Ancient trees, which can be between hundreds and thousands of years old, provide stability, strength, and protection to at-risk environments – which could potentially prevent the effects of climate change.

Ancient trees, unfortunately, are being lost globally at an alarming rate, but they play a disproportionately large role in conservation planning, as stated in a new article in Trends in Ecology & Evolution.

The study’s authors said: “Ancient trees are unique habitats for the conservation of threatened species because they can resist and buffer climate warming.”

“Ancient trees are unique habitats for the conservation of threatened species because they can resist and buffer climate warming.”

Some trees can live up to 5,000 years

Some of these trees, such as bristlecone pines in the White Mountains in the USA, can live up to 5,000 years.

This makes for a large amount of carbon storage, directly taking in carbon dioxide from the air and regenerating it in nature.
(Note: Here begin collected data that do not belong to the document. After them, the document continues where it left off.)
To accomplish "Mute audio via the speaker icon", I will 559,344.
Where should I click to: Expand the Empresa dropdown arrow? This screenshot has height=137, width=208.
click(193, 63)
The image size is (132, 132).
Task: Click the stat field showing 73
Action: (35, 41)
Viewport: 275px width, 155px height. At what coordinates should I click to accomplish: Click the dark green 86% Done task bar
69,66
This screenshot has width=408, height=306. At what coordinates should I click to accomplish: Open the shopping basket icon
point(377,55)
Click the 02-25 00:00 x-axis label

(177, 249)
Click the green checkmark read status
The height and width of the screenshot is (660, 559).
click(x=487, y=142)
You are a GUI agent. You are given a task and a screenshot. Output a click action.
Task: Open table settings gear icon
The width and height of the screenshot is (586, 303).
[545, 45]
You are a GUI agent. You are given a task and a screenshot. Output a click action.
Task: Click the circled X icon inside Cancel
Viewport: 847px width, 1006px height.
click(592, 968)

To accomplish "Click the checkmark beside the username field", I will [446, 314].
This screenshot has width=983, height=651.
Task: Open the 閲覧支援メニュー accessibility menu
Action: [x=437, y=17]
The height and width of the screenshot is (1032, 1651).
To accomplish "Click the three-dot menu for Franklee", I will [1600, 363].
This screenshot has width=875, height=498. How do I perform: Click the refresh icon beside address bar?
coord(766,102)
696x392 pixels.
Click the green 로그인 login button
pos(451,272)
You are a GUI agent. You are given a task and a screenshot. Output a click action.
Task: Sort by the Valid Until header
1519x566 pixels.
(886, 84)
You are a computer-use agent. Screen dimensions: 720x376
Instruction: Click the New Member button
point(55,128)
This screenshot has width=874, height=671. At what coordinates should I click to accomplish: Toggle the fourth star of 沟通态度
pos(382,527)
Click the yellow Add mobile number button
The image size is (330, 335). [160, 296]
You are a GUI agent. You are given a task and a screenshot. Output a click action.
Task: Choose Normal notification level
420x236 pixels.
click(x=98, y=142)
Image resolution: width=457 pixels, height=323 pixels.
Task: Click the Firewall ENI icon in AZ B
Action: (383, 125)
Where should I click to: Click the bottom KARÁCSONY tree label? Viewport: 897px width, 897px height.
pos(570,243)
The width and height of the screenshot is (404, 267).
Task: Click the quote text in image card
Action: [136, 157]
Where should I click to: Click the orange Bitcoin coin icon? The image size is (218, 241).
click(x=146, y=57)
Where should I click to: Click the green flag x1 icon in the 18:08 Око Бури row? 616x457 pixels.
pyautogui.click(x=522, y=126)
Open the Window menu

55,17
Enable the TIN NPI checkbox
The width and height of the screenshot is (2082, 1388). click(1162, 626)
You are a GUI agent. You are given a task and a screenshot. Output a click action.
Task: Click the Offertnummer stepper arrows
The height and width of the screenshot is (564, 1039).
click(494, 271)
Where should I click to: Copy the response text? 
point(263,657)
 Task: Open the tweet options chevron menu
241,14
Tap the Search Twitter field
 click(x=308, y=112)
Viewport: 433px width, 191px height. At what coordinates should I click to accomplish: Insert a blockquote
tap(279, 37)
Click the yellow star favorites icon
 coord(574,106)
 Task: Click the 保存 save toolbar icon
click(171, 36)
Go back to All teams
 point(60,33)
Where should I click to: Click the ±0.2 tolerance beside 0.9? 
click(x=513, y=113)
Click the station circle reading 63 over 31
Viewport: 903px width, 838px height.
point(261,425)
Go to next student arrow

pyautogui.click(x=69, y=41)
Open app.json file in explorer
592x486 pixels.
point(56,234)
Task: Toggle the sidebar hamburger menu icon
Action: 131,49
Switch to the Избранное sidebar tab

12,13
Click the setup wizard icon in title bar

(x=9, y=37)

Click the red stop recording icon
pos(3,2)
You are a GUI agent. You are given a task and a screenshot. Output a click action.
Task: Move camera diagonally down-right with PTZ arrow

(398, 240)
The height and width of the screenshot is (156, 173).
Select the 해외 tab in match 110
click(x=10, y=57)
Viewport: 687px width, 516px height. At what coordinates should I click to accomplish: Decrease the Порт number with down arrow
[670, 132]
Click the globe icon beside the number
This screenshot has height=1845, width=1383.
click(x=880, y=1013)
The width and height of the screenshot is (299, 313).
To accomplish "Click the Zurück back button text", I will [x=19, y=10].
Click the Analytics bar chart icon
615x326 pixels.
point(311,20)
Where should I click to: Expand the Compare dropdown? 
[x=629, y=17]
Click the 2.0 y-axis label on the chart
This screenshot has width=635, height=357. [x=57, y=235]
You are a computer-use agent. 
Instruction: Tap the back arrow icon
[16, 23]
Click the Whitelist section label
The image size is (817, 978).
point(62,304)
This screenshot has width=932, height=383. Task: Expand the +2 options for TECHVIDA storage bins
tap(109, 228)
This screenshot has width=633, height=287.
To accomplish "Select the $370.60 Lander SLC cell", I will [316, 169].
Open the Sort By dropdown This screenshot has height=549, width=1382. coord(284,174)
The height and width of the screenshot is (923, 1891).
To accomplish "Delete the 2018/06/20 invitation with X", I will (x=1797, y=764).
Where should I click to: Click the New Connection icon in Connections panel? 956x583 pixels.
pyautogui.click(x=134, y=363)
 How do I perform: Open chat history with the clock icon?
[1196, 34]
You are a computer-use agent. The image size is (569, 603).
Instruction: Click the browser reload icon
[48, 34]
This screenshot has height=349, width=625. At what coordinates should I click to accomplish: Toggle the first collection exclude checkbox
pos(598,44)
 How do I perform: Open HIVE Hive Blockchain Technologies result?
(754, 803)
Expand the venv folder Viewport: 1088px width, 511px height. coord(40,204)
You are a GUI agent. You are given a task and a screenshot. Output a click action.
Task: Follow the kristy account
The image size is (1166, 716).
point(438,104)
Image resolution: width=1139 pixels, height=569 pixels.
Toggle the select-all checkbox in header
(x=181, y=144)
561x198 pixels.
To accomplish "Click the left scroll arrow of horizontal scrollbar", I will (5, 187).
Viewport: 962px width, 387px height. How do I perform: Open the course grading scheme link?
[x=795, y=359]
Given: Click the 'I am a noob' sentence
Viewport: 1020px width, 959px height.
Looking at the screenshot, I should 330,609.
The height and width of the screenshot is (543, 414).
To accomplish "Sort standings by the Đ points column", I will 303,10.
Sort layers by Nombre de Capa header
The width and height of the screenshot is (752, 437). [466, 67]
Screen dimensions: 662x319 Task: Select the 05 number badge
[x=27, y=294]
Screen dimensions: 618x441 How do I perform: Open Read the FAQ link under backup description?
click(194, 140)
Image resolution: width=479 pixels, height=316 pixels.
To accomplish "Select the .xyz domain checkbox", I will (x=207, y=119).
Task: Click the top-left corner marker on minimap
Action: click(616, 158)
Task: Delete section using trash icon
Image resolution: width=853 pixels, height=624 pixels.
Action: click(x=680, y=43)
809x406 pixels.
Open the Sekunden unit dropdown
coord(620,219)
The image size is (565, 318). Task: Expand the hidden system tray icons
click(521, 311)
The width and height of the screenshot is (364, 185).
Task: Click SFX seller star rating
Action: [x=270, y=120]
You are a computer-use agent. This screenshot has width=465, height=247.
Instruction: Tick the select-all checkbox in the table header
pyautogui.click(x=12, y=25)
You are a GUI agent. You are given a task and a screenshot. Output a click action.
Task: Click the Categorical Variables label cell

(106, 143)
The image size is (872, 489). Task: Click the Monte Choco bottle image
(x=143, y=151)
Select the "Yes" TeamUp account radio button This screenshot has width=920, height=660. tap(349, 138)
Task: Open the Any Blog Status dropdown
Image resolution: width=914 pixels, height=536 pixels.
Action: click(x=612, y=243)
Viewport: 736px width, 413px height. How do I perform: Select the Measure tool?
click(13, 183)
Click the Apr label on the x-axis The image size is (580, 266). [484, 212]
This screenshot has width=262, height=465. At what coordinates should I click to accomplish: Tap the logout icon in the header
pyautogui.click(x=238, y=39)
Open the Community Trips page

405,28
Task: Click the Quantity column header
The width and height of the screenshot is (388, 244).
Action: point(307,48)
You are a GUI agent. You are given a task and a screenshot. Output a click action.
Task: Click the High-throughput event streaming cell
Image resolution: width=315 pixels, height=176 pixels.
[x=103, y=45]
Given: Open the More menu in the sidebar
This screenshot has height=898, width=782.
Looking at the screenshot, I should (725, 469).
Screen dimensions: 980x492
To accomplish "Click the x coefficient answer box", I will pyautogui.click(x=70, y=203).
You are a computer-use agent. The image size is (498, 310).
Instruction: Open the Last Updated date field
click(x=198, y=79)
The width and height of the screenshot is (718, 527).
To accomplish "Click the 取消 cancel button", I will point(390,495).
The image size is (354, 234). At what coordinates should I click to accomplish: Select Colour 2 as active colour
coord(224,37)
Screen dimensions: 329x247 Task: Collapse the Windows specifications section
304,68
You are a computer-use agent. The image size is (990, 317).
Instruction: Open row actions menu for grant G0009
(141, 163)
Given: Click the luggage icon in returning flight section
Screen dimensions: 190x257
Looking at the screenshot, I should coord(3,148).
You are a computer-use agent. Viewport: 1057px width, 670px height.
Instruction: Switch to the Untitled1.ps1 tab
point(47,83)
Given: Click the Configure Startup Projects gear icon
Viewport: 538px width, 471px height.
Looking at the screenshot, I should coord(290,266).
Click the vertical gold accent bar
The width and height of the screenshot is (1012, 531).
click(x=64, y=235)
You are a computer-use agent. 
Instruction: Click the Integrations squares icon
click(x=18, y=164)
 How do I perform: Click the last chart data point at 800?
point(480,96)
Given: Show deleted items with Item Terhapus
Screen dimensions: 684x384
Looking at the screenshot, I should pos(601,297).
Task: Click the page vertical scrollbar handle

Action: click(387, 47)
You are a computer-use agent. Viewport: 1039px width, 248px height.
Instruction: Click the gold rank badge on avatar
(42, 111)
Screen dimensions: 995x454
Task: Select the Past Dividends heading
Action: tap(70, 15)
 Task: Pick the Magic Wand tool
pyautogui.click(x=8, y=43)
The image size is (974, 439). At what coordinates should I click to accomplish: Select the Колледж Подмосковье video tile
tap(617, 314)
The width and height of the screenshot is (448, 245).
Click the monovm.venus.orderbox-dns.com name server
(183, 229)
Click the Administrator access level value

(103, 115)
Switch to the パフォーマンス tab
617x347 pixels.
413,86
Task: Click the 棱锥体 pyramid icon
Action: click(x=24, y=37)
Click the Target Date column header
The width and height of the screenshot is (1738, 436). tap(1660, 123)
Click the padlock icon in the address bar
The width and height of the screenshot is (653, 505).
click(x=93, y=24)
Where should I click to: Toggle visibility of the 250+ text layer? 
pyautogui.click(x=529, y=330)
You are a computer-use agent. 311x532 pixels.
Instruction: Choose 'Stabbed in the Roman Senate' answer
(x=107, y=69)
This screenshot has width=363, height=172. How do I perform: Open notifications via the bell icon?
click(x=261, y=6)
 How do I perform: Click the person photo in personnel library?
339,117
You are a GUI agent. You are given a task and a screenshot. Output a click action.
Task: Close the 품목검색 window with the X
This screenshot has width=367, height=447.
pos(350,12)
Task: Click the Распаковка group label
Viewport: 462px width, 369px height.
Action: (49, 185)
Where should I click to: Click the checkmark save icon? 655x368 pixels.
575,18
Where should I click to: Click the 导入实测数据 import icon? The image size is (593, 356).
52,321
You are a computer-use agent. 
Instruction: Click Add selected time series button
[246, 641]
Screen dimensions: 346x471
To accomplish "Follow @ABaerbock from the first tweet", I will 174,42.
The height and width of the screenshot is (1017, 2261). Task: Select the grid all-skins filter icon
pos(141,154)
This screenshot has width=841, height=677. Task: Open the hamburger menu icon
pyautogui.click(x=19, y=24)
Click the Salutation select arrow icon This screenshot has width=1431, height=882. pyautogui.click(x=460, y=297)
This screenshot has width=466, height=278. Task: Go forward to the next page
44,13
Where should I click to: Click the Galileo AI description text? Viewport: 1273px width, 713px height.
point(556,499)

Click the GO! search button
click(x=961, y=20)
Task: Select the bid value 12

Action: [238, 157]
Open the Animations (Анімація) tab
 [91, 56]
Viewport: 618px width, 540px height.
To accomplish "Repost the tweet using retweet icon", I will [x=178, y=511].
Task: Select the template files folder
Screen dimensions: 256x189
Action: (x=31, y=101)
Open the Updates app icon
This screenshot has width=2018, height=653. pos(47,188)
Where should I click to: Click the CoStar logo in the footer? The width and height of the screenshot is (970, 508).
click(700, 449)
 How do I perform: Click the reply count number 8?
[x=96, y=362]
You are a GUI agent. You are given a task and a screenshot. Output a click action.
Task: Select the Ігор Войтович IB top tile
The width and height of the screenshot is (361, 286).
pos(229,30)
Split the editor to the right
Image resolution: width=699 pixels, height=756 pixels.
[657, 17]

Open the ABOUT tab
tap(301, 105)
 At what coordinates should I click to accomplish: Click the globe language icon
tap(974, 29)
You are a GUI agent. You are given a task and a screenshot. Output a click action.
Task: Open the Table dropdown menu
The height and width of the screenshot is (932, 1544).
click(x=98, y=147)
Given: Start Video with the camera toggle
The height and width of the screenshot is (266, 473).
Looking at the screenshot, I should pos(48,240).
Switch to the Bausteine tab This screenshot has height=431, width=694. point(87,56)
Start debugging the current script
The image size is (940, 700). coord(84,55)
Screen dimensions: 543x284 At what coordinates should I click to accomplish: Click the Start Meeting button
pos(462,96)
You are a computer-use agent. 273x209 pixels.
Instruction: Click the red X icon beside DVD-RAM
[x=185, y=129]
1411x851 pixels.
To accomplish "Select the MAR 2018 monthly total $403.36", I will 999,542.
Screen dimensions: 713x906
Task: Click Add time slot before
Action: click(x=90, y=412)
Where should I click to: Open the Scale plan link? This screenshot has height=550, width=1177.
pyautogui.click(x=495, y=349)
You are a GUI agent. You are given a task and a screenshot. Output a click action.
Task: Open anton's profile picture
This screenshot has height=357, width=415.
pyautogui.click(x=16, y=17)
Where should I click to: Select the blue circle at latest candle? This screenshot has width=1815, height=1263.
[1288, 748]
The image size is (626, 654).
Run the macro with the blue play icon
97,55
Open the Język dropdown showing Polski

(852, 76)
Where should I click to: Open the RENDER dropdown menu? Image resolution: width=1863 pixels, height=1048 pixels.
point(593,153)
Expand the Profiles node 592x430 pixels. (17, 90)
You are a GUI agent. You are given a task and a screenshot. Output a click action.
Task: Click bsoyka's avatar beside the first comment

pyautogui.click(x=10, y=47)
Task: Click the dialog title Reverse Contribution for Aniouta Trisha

Ancient trees are hotspots for mycorrhizal connectivity – which is the symbiotic relationship with underground fungi that supplies plants with many of the nutrients they need to survive.

This symbiosis with fungi also helps reduce drought in dry environments.

How can we better protect these vital trees?

Currently, protecting ancient trees in forests, woodlands, historic gardens, and urban and agricultural areas remain limited by national policy levels.

However, the researchers propose a two-pronged approach to protect ancient trees:

1. The conservation of these trees through the propagation and preservation of the germplasm and meristematic tissue from these ancient trees

2. A planned integration of complete protection and forest rewilding

The authors continued: “Mapping and monitoring old-growth forests and ancient trees can directly assess the effectiveness and sustainability of protected areas and their ecological integrity.

“To carry out this ambitious project, a global monitoring platform, based on advanced technologies, is required along with public contributions through community science projects.”

The magical looking Angel Oak Tree in South Carolina.
© Michael Ver Sprill

Sustainable Development Goal 15 ‘Life on Land’ should promote this research

The authors finalised: “The current review of the Convention of Biological Diversity and Sustainable Development Goal 15 ‘Life on Land’ of Agenda 2030 should include old-growth and ancient tree mapping and monitoring as key indicators of the effectiveness of protected areas in maintaining and restoring forest integrity for a sustainable future.

“We call for international efforts to preserve these hubs of diversity and resilience. A global coalition utilizing advanced technologies and community scientists to discover, protect, and propagate ancient trees is needed before they disappear.”